To ask the Secretary of State for Health whether the National Service Framework for older people milestones on(a) strategic and operational plans to promote healthy ageing and disease prevention in older people, (b) local health systems demonstrating improvements and moving towards benchmarked intervention rates, (c) skills profile of staff who care for older people in hospital, (d) analysis of levels and patterns of key intervention rates to establish best practice benchmarks and (e) one-stop dispensing/ dispensing for discharge scheme were achieved. [130937]

Dr. Ladyman

Information on such milestones has not been collected centrally. A monitoring exercise conducted at the end of 2002 suggested that 54 per cent., of hospitals have a 'one-stop' dispensing/dispensing for discharge scheme and, where appropriate, self administration schemes for medicines for older people.

Responsibility for monitoring progress with these milestones and ensuring that any shortcomings are addressed rests with strategic health authorities.

Mr. Burstow

To ask the Secretary of State for Health what steps his Department has taken to measure the National Service Framework for older people milestones on(a) additional people receiving intermediate care services promoting rehabilitations compared with the 1999–2000 baseline and (b) jointly appointed co-ordinators for intermediate care. [131005]

Dr. Ladyman

The specific information requested is not collected centrally. Responsibility for monitoring progress and delivering these services rests with strategic health authorities, who must ensure that milestones are met and, where appropriate, joint working arrangements are developed to ensure delivery.

During a stocktake exercise conducted by the Department in January 2002, 87 per cent. of national service framework local implementation teams reported that an intermediate care co-ordinator was in place.

Mr. Burstow

To ask the Secretary of State for Health what steps his Department has taken to monitor achievement of the National Service Framework for older people milestones that information provided to older people is reviewed and action plans developed to correct shortcomings. [131006]

Dr. Ladyman

Joint responsibility for ensuring that reviews of information take place and shortcomings are addressed rests with strategic health authorities and local authorities, who must ensure that milestones are met and joint working arrangements are developed to ensure delivery.

Councils reported brief progress information to the social services inspectorate (SSI) as part of the in-year monitoring programme for 2002–03. This information is available at www.doh.gov.uk/ssi/ciann-12.htm. More recent and detailed information about progress in 2003–04 is being gathered by SSI from the councils during the autumn and the results will be available in January 2004.

Mr. Baron

To ask the Secretary of State for Health what progress is being made in meeting the National Service Framework for Older People target of having an additional 5,000 intermediate care beds and 1,700 non-residential intermediate care places in place by March 2004 compared with the 1999–2000 baseline. [131046]

Mr. Paul Burstow

To ask the Secretary of State for Health (1) how many people received intermediate care preventing hospital admission in each region under the National Service Framework for Older People;[124922]

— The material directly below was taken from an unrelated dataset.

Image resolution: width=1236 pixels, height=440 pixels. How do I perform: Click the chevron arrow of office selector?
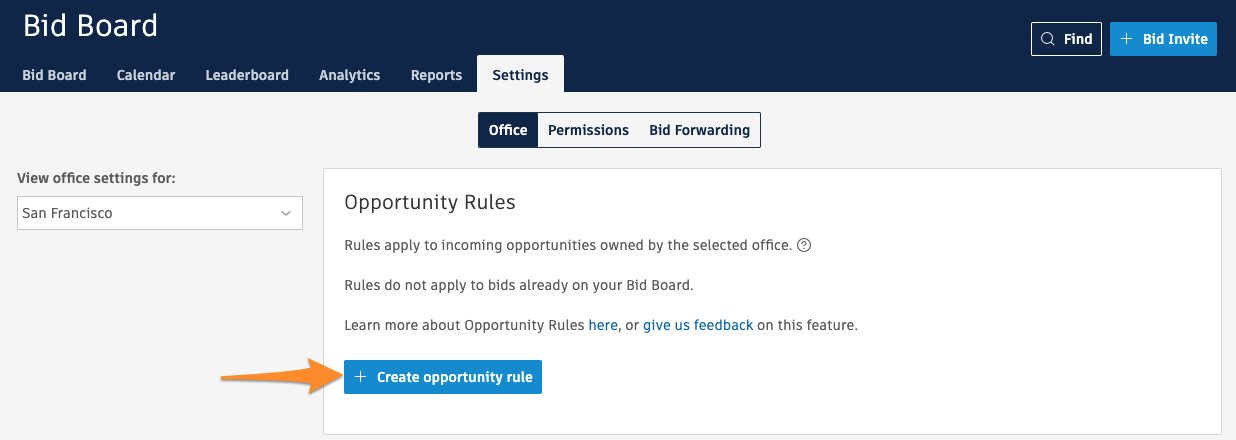point(286,213)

(2) how many people received intermediate care services promoting rehabilitation in each region under the National Service Framework for Older People; [124923]

(3) how many intermediate care beds in each region have been set up under the National Service Framework for Older people. [124925]

Dr. Ladyman

[holding answer 18 September 2003]: By the end of June 2003, there were approximately 3,600 additional intermediate care beds and approximately 12,800 additional non-residential places compared with the 1999–2000 baseline. During the year 2002–03 approximately 143,200 additional people recived intermediate care services, compared with the 1999–2000 baseline. It is not possible to break this down into the categories requested.

It is not possible to make comparisons by region due to restructuring within the National Health Service.